◆ **Dataset entries**
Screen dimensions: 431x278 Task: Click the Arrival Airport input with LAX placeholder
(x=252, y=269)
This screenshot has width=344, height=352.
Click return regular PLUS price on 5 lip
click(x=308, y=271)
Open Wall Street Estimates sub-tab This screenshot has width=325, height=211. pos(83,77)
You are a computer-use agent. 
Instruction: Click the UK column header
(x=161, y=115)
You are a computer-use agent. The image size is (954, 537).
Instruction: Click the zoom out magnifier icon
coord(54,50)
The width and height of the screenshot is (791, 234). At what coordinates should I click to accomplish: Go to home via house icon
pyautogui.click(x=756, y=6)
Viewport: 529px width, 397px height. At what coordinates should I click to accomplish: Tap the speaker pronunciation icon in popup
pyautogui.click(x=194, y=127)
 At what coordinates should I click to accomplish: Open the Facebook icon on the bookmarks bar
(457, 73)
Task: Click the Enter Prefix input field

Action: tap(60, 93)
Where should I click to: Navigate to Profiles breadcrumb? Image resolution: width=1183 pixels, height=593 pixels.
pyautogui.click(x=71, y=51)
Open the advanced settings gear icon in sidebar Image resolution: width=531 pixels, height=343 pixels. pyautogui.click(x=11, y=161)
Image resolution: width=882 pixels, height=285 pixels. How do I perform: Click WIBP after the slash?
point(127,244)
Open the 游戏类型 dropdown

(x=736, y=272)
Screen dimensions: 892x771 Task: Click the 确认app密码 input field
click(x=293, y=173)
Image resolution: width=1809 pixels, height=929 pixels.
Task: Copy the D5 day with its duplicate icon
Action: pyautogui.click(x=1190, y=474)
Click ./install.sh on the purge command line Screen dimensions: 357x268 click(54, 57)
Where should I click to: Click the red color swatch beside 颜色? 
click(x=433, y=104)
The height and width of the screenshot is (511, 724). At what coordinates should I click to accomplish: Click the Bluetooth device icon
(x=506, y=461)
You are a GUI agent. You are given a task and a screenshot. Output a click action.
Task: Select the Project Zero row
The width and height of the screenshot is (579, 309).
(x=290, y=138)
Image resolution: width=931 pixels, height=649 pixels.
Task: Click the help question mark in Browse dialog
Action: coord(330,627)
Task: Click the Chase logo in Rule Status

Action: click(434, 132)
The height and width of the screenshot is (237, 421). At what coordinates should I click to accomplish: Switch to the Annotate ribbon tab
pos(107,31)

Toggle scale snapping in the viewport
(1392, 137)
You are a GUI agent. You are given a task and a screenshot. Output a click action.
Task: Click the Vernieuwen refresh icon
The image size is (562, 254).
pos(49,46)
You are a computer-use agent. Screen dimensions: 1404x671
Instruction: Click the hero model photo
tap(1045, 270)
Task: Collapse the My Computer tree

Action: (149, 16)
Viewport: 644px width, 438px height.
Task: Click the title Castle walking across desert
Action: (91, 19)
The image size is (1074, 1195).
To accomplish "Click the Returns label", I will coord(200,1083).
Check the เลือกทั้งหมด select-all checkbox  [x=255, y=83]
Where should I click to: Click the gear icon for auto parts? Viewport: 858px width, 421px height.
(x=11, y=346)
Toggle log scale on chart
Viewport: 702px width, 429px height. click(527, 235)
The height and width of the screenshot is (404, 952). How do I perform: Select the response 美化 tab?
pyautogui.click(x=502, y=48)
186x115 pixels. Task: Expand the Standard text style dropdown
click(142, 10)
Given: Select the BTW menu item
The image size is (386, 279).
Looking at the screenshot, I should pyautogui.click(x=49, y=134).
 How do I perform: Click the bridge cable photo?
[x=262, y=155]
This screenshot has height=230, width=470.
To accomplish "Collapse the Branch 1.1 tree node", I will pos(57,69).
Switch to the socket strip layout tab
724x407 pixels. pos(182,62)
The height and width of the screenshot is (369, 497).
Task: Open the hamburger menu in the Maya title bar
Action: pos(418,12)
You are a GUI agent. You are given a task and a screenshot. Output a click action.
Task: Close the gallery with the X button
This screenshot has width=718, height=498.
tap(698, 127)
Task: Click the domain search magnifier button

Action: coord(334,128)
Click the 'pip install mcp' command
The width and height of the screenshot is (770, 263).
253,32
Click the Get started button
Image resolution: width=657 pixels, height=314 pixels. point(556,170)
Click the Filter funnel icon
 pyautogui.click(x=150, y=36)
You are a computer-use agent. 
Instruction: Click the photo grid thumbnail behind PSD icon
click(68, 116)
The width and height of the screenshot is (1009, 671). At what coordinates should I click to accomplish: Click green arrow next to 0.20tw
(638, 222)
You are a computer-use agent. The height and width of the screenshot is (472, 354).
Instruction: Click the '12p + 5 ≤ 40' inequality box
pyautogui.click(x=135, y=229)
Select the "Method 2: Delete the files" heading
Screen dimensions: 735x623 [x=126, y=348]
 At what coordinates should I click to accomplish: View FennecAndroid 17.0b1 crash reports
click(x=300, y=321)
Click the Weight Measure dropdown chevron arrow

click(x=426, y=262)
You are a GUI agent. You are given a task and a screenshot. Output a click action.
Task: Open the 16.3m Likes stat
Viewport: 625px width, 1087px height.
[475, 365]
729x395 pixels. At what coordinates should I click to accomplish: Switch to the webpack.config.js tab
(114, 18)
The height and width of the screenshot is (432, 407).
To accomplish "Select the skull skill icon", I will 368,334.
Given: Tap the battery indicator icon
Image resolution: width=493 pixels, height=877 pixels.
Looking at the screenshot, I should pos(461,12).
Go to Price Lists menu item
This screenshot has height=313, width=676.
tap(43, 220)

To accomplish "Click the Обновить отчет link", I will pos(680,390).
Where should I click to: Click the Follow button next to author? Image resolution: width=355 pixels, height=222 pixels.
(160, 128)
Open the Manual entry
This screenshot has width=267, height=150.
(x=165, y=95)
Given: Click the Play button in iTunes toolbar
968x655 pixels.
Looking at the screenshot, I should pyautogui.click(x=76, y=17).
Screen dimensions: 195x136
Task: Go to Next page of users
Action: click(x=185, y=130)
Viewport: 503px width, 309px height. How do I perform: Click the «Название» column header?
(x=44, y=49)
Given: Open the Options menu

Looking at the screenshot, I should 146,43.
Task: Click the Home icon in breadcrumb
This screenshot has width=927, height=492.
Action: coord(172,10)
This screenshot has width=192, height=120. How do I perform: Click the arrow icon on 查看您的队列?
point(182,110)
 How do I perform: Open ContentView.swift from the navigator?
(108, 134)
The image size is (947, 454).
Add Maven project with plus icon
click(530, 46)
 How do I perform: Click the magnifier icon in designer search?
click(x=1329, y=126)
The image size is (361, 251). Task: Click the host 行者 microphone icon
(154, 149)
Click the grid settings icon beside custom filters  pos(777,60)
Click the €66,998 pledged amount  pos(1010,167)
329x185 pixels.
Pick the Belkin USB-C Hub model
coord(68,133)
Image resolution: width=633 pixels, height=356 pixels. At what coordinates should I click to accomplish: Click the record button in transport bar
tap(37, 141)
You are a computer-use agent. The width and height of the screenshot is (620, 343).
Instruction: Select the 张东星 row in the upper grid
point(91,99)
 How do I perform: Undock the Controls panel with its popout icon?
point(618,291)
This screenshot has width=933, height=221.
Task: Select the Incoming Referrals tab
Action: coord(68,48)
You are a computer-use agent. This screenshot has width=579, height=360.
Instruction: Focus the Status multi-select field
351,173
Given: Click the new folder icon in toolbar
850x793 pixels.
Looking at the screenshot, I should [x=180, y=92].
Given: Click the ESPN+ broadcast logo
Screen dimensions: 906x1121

◆ **Assignment**
Return every line of the records in which the word "toolbar" is found.

◆ **Solution to the exercise**
Given: Click the Play button in iTunes toolbar
Given: Click the new folder icon in toolbar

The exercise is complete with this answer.